Happily, it's a solved problem, because this was once a common state of affairs. Five years ago, mail client software that supported SMTP AUTH was the exception, not the rule. ISPs took care of their home- and office-bound users by selectively relaying for hosts in the ISP's netblock. For roaming users, who could be connecting from anywhere on the Internet, the ISP temporarily noted the IP address from which a user checked his mail, then allowed relaying from that IP for a little while. (Not too long, though, to keep spammers from jumping all over it.) This “POP-before-SMTP” technique had the advantage of working with all existing mail software, as long as users remembered to check before sending. Since I had roaming users, I enabled it on my server (where it was actually IMAP-before-SMTP). It worked well.

SMTP AUTH has the advantage of not requiring people to change their behavior, and nowadays enjoys ubiquitous client support. I've been happily using SMTP AUTH exclusively for a few years now. Thanks to VersaMail, however, it's time to turn back the clock and add IMAP-before-SMTP to the mix.

The software I used before — and am now using again — is relay-ctrl. It's in pkgsrc as of a few minutes ago.
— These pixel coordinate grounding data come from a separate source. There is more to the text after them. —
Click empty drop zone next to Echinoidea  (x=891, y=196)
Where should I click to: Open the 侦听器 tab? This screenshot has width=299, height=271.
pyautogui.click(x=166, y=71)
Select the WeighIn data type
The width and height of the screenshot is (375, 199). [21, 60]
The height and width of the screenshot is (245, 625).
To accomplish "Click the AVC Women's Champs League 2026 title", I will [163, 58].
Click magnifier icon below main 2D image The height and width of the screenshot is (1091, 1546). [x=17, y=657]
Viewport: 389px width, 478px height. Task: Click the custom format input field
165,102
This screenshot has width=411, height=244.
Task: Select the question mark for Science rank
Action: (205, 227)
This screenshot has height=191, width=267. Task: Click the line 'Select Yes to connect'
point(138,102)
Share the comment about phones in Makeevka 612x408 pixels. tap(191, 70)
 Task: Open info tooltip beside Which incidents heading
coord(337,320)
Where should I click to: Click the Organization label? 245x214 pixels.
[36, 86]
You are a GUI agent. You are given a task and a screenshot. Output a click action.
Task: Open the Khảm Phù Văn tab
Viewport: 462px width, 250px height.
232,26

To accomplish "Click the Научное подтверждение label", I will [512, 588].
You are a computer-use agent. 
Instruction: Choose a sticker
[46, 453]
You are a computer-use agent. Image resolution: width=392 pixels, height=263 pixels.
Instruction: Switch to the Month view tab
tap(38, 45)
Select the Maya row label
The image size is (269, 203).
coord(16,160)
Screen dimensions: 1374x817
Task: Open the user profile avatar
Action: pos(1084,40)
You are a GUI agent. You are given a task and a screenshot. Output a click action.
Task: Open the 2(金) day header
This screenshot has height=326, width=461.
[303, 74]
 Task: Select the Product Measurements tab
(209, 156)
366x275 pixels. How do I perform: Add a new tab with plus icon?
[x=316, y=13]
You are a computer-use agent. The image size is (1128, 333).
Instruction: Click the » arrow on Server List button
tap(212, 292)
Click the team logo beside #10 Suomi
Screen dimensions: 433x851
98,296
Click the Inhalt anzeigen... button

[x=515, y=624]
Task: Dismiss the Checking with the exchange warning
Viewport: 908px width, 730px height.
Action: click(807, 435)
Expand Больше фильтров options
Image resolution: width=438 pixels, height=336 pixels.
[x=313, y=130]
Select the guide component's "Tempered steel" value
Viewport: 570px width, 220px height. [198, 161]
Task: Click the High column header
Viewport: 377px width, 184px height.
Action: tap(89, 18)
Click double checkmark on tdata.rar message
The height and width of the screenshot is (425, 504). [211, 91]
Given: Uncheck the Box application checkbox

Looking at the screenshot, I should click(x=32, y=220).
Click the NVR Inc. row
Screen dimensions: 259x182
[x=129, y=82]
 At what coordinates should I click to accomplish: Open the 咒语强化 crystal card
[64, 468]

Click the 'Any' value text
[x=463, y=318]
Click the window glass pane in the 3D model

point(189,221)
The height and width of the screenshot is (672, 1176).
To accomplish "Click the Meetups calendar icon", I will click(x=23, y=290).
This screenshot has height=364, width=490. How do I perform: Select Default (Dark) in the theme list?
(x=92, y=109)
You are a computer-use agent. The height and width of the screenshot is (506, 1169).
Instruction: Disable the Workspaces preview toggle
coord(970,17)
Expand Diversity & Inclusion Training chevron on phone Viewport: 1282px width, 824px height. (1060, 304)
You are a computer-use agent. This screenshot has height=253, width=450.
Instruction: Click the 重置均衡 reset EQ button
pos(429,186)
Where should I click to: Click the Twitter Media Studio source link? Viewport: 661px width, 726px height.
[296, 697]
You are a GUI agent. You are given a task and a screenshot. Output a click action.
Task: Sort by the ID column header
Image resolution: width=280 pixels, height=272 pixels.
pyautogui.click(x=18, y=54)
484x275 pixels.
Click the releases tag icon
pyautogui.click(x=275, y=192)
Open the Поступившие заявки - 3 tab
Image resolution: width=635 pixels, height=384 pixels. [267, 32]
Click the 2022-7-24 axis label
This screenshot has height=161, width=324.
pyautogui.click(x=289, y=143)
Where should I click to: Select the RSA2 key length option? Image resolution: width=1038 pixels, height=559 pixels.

It's designed to fit in qmail-like command chains and consists of a few small programs. The most important: relay-ctrl-allow runs after a successful POP/IMAP login, recording the client IP and timestamp; relay-ctrl-check runs before the SMTP server, enabling relaying if the client IP has authenticated recently. It sounds simple, and once you figure out how to hook the programs into your existing services, it is. I'll save you the trouble.

relay-ctrl's documentation doesn't mention Dovecot, because relay-ctrl was last updated in April 2002, and Dovecot first appeared a few months later. But relay-ctrl doesn't need much from the POP/IMAP side of things, just a particular environment variable and the ability to insert a command somewhere. Dovecot provides the latter, and a close approximation of the former, which this dovecot-settcpremoteip script (included in pkgsrc) mitigates:

# Wrapper for relay-ctrl-allow that sets TCPREMOTEIP.
exec "$@"

Edit /etc/dovecot.conf thus (yes, this is a long line):

mail_executable: /usr/bin/env RELAY_CTRL_DIR=/var/spool/relay-ctrl/allow /usr/pkg/bin/relay-ctrl-chdir /usr/pkg/bin/dovecot-settcpremoteip /usr/pkg/bin/relay-ctrl-allow /usr/pkg/libexec/dovecot/imap

Edit /etc/rc.conf thus (if you already have any of these variables set, merge in these values):

qmailsmtpd_presmtpd="/usr/pkg/bin/relay-ctrl-check /usr/pkg/bin/ifrelayclient /usr/bin/env RBLSMTPD='' --"

ifrelayclient is a script (also included in pkgsrc) which runs the first command only if RELAYCLIENT is set, running the remaining commands regardless. It expects the first command to end with --. This is useful because it lets us hack around the fact that we're abusing regular SMTP on port 25 for mail relaying. For instance, setting an empty RBLSMTPD in the environment prevents rblsmtpd from looking up or blocking an “authenticated” user. If you have other programs wrapping qmail-smtpd, you can mollify them from ifrelayclient as well. In my command chain I also have greetdelay, for which I set an empty GREETDELAY here, and qgreylist, which is already smart enough to short-circuit when RELAYCLIENT is set — which is exactly what relay-ctrl does.

Restart Dovecot and qmail-smtpd. Open your IMAP client. You should see a new mode 666 file with your IP address in /var/spool/relay-ctrl/allow, and no errors in the mail logs. If so, then you should be able to send a message to anyone, anywhere, through your server on port 25.

Update: My Treo 680 arrived today along with data service. Its newer VersaMail still doesn't support STARTTLS, but they fixed SMTP-over-SSL, which is exactly what I've already been using for years. In other words, instead of putting forth any effort whatsoever, I could have just… waited. The Great Orchestrator sure has a sense of humor.